Presentation

The seven photographers who are the subject of this exhibit – Wayne Miller, Ray K. Metzker, Yasuhiro Ishimoto, Marvin E. Newman, Vivian Maier, Tom Arndt and Carlos Javier Ortiz – cover the period from 1940 to the present. None of them has followed the same path and none have the same way of looking at things. Each one presents us with a different image of the African-American community that had come to Chicago from the Deep South with the hope of greater freedom and better jobs. Their photos are a shocking and highly artistic testament to the life of the blacks of Chicago for over a half century.

Press kit

PRESS RELEASE

Wayne Miller, Ray K. Metzker and Marvin E. Newman are all descendants of the unique talents of Laszlo Moholy Nagy.  They all began their apprenticeship at the New Bauhaus, which was transplanted to Chicago in 1937 under his aegis, and followed it through the 1950s, under the direction of Harry Callahan. Through experimental and practical learning, they trained their eye to different aspects of creation: they were introduced to industrial design and advertising, followed by a specialisation in photography and its technical aspects, especially developing finesse in capturing light, geometric forms, the movement of silhouettes and tonal contrasts. But their common background is not a mark of uniformity – quite the contrary!
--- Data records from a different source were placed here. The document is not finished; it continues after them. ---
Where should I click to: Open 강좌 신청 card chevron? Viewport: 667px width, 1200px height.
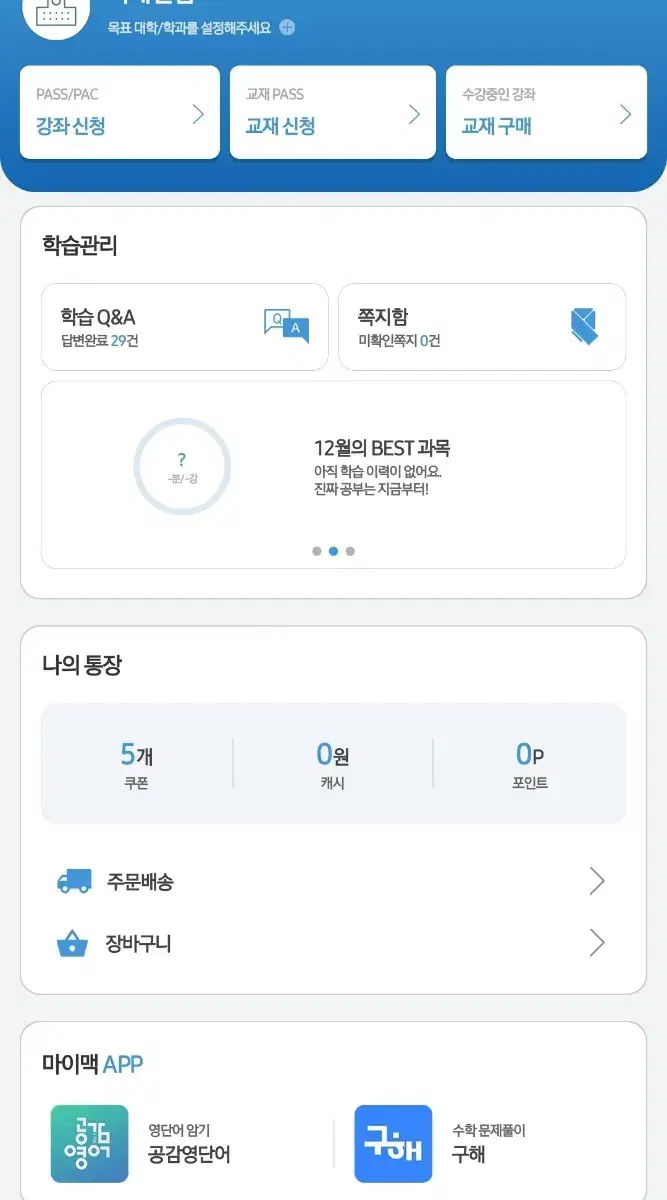coord(198,114)
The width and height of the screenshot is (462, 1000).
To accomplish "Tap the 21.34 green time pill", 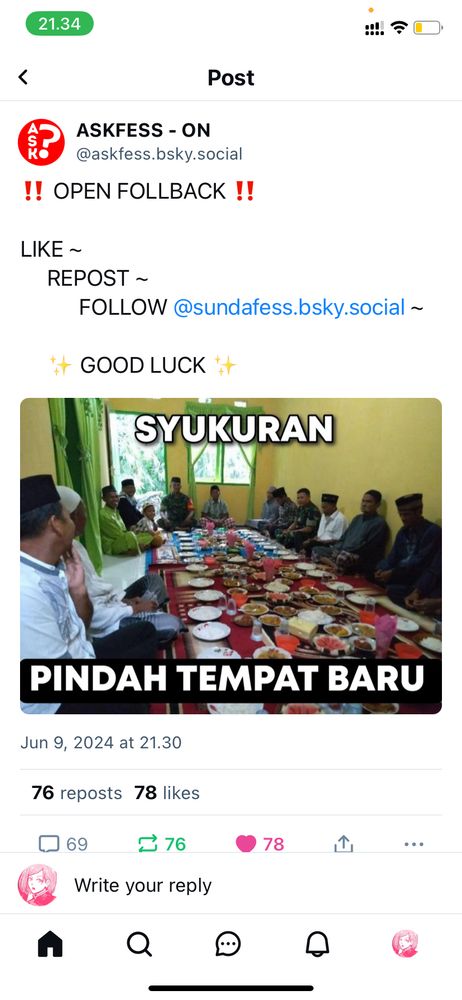I will coord(59,24).
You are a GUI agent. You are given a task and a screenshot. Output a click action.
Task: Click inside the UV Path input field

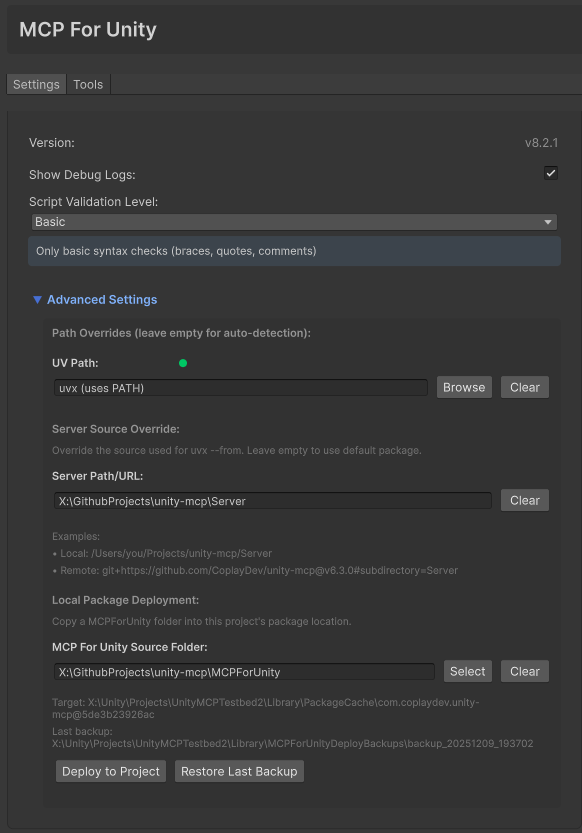[240, 387]
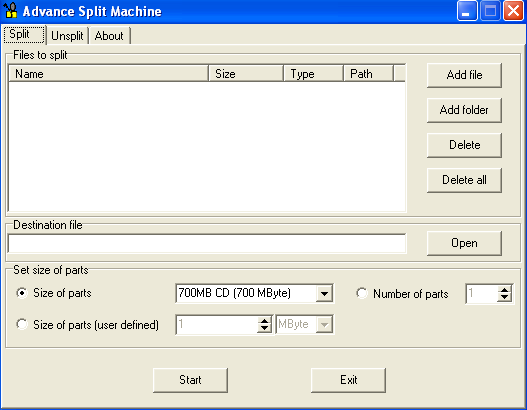Sort the file list by Size column
527x410 pixels.
pyautogui.click(x=246, y=74)
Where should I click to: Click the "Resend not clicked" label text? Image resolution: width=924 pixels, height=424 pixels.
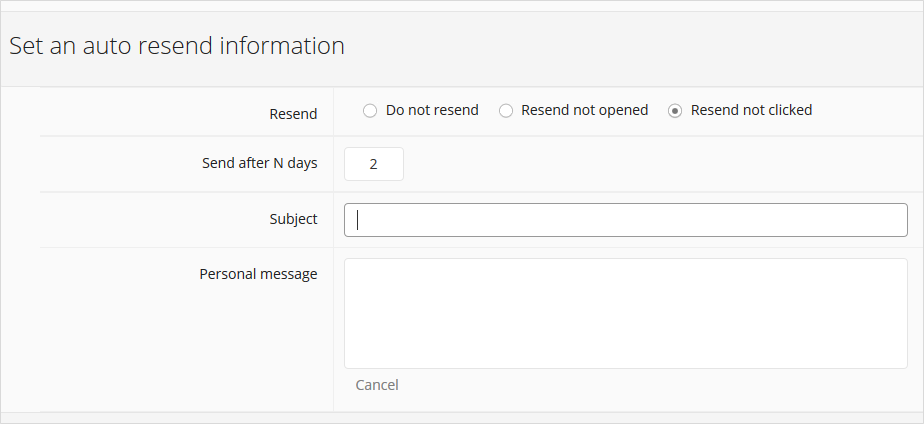pos(751,110)
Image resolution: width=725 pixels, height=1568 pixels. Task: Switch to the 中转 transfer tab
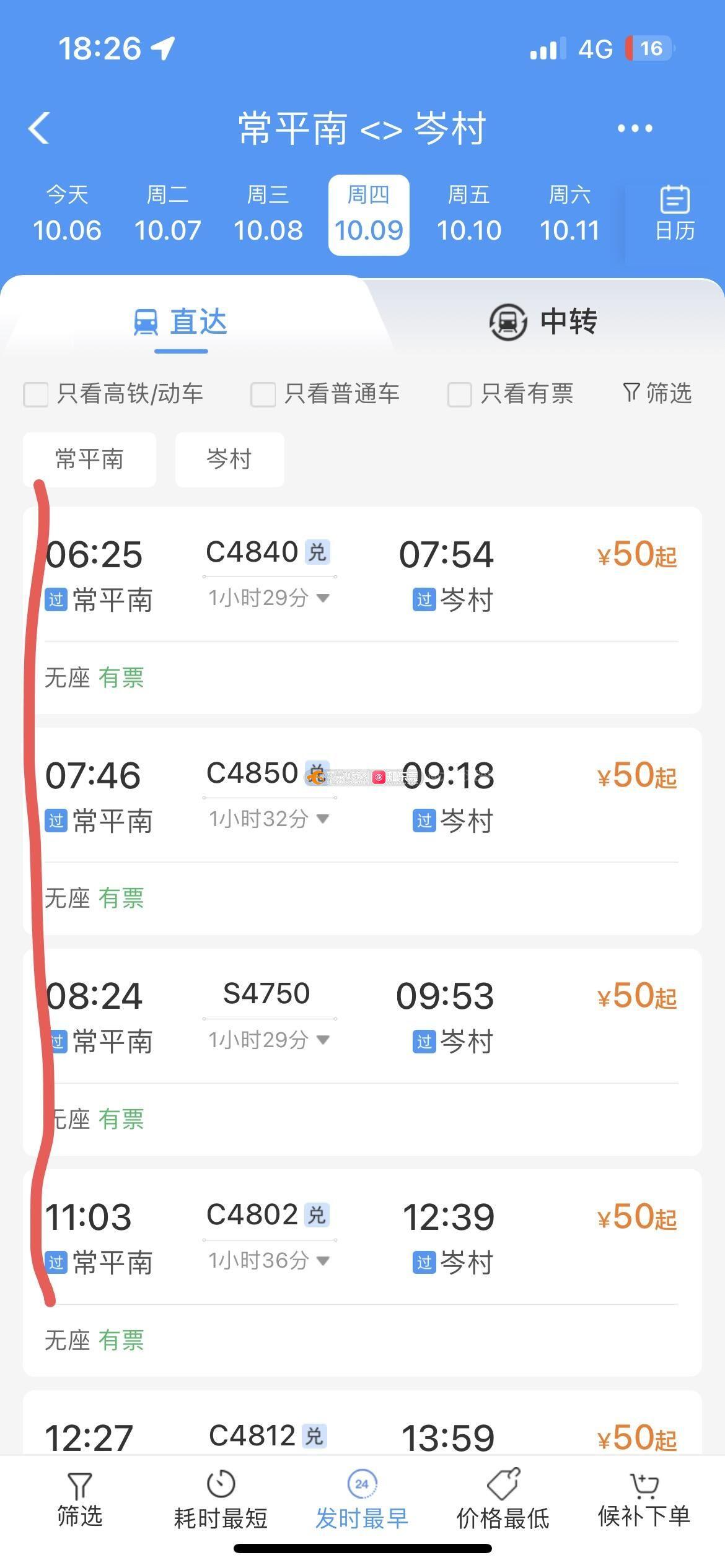tap(543, 321)
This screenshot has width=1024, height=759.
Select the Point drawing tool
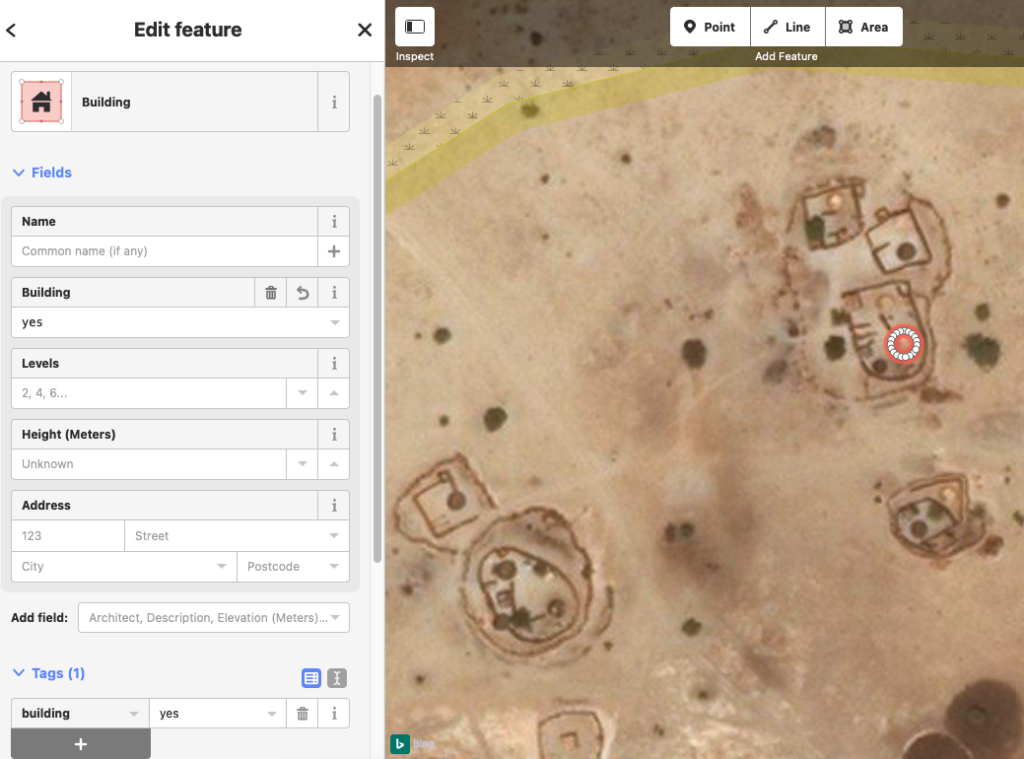click(709, 27)
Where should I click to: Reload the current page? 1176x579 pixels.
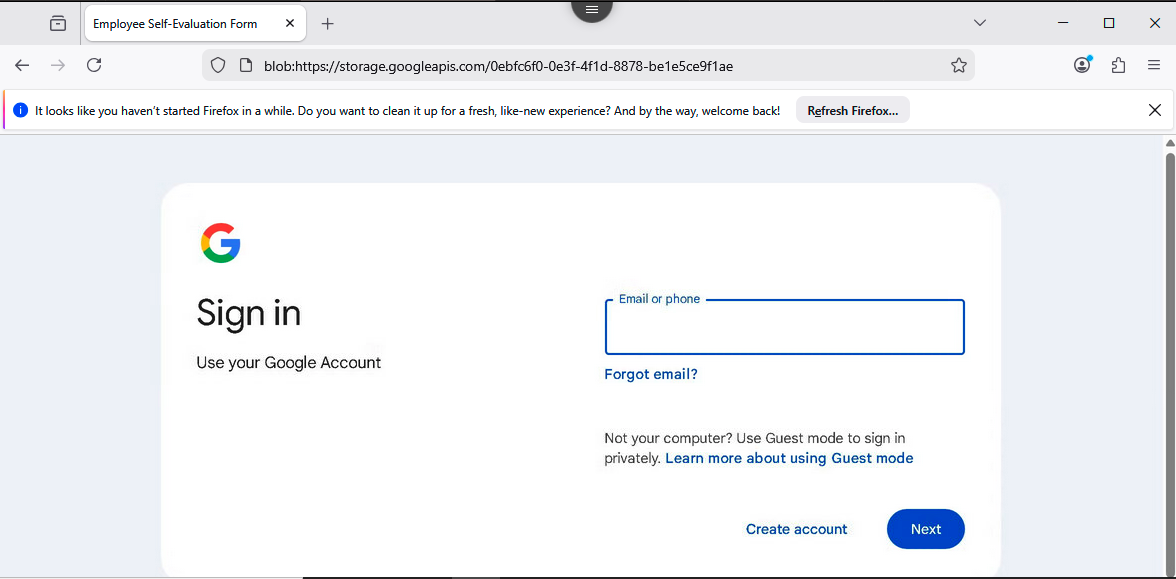pos(94,65)
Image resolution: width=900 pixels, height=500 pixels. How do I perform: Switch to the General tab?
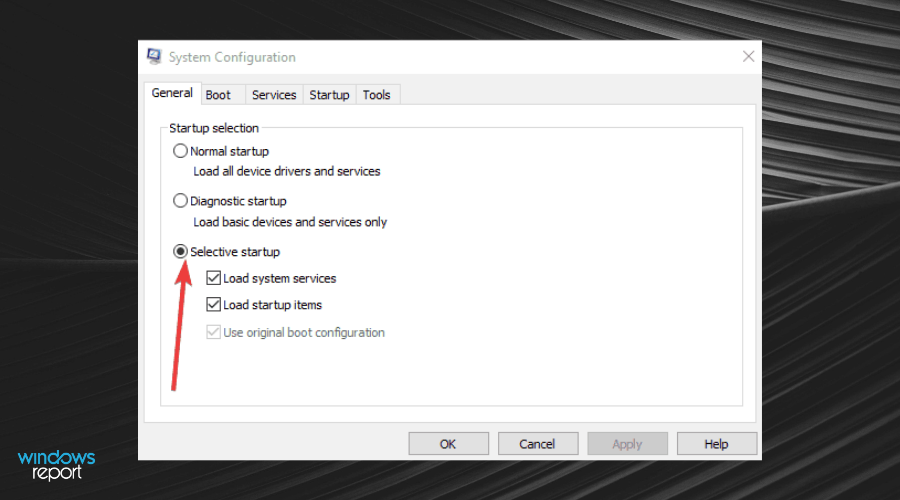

Ray K. Metzker chose the most geometric approach, ingeniously following Callahan’s teaching. He explores haziness, geometric forms, all the nuances of black and white, turning streets into theatre backdrops.

Coming from New York, where he gained a wide experience in short films and photography, Marvin E. Newman brought his Japanese accomplice, Yasuhiro Ishimoto, along with him on his unencumbered walks among the African-Americans of Chicago. They were the first to capture the neighbourhood where all of Chicago’s ethnic groups mixed, and where blacks came to buy modest or eccentric second-hand clothes, play blues and offer their supernatural remedies to the ill. Maxwell Street is the court of miracles that none of the other photographers was able to resist. Newman was also a regular visitor to the South Side, where from 1940 onward black poverty has only increased. He captures the delight of children. He shows us the gaze of men, looking at things we can’t see or running from things we can only imagine.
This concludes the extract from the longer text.